Osservando bene sia l’interno che l’esterno della chiesa si nota come il Borromini riporti spesso il simbolo dei sei colli con la stella, che era il simbolo di Alessandro VII Chigi.
Questi “colli” sono i Monti dei Paschi di Siena: si, la banca venne fondata proprio dalla famiglia Chigi! Banchieri dei papi, diventarono una famiglia nobile grazie alla famiglia della Rovere che diede loro il titolo nobiliare.
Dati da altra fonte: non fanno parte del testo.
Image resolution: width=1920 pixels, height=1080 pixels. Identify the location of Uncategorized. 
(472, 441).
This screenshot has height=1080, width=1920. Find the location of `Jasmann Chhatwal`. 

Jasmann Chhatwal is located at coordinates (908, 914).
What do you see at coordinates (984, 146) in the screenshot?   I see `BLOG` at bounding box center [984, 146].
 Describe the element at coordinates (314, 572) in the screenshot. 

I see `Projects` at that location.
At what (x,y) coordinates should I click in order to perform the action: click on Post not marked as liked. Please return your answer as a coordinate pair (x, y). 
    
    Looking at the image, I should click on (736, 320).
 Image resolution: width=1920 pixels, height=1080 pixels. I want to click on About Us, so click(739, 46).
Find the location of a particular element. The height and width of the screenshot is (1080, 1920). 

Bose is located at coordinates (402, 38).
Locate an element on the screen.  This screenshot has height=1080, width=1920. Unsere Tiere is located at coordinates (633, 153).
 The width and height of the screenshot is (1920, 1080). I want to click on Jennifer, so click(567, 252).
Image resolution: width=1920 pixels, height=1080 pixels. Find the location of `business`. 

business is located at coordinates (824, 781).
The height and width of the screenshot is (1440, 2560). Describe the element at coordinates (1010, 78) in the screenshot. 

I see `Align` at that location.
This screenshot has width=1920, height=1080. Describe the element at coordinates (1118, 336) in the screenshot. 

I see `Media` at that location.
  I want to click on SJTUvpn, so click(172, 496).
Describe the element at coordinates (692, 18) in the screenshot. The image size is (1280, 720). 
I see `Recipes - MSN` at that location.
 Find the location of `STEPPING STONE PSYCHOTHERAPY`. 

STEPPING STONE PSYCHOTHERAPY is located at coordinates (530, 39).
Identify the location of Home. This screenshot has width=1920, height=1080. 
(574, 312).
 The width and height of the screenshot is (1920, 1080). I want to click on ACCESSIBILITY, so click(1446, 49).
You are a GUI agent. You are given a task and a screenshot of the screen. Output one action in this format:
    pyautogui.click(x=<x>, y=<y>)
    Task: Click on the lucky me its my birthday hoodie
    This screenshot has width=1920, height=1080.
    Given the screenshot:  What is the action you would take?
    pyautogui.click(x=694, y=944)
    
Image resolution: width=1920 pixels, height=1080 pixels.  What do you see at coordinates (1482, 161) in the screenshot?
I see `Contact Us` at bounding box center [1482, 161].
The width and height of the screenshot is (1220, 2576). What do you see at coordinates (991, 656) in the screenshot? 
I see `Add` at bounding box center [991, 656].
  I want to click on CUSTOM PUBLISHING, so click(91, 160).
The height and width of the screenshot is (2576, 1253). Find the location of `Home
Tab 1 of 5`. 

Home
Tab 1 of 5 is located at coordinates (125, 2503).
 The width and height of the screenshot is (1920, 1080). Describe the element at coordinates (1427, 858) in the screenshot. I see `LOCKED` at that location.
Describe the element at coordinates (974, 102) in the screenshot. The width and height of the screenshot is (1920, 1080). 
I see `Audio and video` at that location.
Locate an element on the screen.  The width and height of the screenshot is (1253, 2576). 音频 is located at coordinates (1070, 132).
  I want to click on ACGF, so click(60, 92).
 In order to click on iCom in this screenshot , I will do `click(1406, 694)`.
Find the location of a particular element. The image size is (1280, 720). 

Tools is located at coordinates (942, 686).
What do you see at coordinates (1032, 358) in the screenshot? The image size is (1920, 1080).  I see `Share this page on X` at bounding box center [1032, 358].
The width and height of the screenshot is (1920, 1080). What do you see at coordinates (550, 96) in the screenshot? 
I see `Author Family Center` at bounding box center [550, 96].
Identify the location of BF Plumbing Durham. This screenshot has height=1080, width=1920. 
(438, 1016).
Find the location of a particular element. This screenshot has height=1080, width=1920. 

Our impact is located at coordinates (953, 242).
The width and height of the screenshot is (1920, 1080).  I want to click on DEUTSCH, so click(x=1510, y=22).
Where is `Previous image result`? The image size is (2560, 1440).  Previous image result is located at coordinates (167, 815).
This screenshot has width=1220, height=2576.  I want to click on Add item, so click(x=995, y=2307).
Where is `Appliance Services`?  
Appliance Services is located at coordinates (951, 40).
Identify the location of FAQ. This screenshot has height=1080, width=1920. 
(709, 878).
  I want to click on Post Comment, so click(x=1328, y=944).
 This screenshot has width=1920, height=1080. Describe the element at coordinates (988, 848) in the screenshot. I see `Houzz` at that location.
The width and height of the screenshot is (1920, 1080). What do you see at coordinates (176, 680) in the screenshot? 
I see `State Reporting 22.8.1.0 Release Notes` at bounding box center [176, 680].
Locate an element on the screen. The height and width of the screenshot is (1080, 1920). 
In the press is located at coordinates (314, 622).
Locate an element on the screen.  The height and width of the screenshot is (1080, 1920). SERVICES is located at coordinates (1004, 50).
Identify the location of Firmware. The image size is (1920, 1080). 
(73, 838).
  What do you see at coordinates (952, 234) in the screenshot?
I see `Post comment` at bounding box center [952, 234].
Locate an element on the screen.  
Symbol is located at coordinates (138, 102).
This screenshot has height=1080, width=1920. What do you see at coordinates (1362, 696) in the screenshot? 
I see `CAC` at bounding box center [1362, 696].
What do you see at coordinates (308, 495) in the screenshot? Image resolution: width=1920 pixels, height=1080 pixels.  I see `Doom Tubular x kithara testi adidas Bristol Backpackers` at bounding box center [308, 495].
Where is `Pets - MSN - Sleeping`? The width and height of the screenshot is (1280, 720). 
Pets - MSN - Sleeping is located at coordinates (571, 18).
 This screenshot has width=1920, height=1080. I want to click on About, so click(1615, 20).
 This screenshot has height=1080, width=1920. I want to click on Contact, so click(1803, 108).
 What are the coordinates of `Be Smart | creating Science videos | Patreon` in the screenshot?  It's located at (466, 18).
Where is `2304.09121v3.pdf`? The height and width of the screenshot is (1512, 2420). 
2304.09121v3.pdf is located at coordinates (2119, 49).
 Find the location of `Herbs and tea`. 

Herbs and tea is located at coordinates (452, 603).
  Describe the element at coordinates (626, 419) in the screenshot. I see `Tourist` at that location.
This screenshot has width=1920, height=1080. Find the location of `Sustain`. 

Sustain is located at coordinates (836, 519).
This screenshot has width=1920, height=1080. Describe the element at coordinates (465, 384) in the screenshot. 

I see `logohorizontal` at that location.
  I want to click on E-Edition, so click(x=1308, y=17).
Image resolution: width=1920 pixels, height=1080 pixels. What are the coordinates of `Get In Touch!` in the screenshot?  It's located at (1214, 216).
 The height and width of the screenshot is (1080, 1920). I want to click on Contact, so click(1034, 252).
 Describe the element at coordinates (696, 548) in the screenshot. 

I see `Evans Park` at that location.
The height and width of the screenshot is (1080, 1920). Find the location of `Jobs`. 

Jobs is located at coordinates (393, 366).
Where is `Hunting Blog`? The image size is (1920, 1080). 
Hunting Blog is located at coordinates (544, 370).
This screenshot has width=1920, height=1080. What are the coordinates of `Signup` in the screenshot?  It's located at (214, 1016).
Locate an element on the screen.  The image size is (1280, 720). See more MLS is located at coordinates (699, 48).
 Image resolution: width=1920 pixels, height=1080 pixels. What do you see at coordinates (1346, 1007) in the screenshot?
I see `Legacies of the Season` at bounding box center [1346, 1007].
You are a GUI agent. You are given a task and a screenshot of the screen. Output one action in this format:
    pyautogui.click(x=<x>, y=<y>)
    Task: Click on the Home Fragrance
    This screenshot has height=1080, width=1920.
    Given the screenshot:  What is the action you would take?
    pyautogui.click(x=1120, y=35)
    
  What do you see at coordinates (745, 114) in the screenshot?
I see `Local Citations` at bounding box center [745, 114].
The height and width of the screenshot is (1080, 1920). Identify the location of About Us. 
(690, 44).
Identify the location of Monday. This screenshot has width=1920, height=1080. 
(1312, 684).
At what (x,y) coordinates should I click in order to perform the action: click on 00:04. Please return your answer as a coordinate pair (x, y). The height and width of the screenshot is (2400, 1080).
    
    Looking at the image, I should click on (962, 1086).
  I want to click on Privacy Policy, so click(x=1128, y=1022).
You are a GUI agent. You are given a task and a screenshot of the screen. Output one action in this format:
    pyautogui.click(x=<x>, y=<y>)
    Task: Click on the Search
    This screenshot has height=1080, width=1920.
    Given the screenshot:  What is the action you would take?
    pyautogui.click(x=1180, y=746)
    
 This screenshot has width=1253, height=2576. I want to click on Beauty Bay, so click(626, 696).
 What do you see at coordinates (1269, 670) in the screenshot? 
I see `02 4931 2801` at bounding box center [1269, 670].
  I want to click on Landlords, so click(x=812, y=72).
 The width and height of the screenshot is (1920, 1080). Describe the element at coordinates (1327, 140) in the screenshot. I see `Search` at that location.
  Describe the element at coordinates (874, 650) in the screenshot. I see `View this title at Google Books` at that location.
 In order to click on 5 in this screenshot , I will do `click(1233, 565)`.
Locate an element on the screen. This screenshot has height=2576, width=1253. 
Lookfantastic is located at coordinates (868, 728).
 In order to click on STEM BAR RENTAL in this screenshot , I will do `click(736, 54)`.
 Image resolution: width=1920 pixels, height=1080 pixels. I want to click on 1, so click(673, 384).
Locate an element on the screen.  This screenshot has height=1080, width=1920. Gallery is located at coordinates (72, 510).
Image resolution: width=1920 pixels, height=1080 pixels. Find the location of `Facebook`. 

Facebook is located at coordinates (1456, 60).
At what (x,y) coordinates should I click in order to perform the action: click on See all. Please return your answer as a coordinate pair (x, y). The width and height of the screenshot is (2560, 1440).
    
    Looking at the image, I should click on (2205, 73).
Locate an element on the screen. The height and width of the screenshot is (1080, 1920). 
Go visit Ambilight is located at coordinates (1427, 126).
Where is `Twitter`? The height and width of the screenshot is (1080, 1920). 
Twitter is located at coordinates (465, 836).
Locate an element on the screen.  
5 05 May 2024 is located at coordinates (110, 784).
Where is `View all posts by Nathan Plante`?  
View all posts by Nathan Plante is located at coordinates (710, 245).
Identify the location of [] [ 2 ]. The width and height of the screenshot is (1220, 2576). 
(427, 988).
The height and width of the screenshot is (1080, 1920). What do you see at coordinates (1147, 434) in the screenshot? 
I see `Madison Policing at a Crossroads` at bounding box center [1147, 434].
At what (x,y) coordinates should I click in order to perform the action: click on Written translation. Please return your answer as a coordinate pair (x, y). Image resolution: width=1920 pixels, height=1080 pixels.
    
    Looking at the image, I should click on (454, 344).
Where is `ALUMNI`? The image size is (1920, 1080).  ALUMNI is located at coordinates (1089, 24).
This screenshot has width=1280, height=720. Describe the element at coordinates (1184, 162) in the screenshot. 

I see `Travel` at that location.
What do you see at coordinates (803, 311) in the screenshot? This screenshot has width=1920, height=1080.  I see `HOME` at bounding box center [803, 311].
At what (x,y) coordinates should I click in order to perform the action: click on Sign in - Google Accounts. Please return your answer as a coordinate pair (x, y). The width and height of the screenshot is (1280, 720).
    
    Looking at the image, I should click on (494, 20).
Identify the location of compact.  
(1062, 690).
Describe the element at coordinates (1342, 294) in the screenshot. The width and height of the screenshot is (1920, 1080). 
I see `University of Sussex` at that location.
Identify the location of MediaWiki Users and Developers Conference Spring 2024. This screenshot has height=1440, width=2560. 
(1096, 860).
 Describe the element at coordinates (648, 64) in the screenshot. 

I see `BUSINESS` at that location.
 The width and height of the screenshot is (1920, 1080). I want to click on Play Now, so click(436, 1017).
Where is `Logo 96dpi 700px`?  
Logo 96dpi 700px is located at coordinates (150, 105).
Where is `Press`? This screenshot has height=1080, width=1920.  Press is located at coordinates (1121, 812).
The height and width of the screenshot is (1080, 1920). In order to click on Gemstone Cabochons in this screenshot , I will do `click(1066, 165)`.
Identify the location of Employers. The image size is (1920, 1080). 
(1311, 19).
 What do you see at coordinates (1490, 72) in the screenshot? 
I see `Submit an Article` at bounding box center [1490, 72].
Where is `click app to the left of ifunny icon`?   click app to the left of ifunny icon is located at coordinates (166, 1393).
Infine, parlando dell’esterno, il portico come lo vediamo oggi prese forma alla fine del ‘500. All’epoca la chiesa doveva servire per messe e celebrazioni anche legate all’università La Sapienza, che fu università pontificia fino al 1870. Oggi Sant’Ivo alla Sapienza è la chiesa usata dal senato per cerimonie ufficiali.
Alcune informazioni utili
Non è semplice riuscire a vedere gli interni della chiesa, in quanto è solitamente chiusa. Visitarla è comunque possibile, grazie alle numerosissime visite guidate che vengono organizzate: la domenica in cui sono andata io c’erano circa 4 gruppi in visita (compreso quello di cui facevo parte io). Solitamente le visite vengono fatte la domenica mattina, con appuntamento tra le 9:30 e le 9:45 per entrare prima della messa (e mostrare l’interno ai partecipanti). Io ho prenotato il mio posto nel gruppo organizzato dall’associazione Sinopie, associazione che conoscevo grazie all’evento SkyTeam di Gennaio 2019.
NB: sembra che la domenica mattina, prima della messa, sia comunque possibile visitarla anche senza visita guidata.
Durata della visita: un’ora e venti circa (poco più, poco meno), tra interno, cortile e giro intorno all’edificio;
Costo: 10 euro a persona;
Prossime visite: vi consiglio di tenere d’occhio sia il sito di Sinopie che le visite organizzate dalle associazioni culturali romane.